■ **TASK BRIEF**
Gather every row below that contains the string "width", copying each one in full. Matches are case-sensitive.

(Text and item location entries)
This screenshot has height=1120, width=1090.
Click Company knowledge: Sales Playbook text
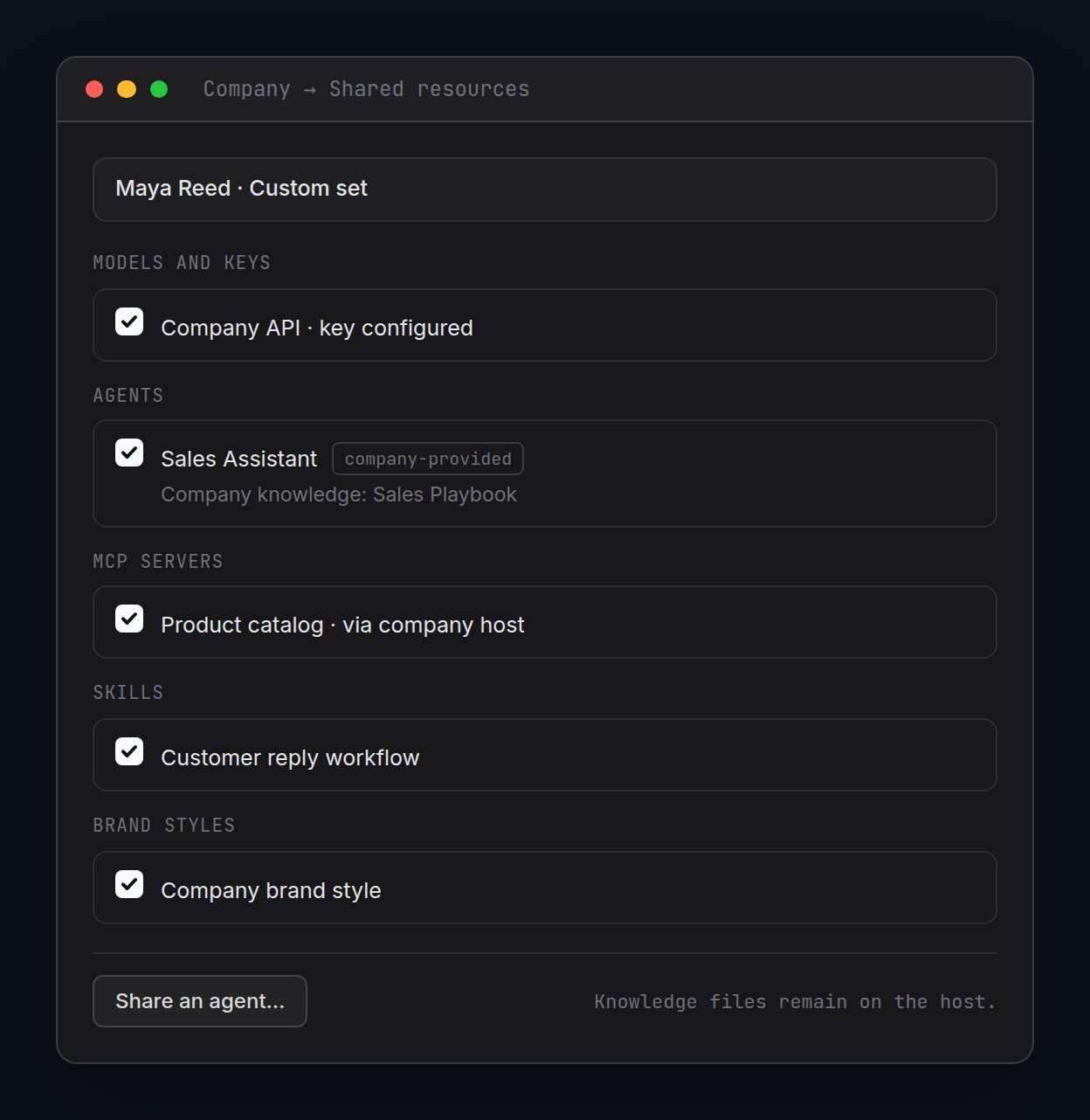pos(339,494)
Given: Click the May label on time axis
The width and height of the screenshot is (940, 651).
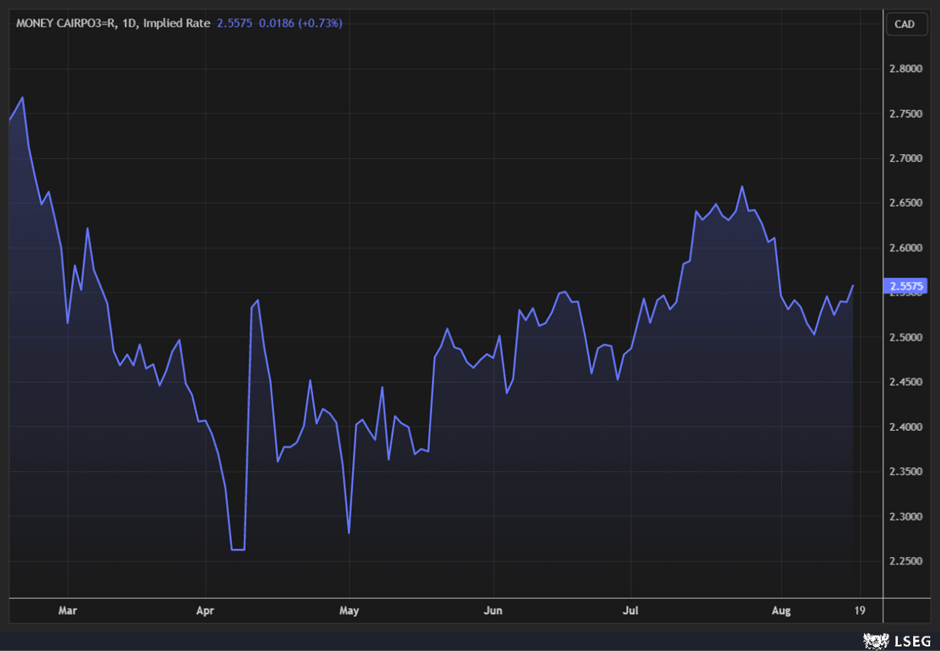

■ **THE ANSWER**
This screenshot has height=1120, width=1090.
The width and height of the screenshot is (940, 651).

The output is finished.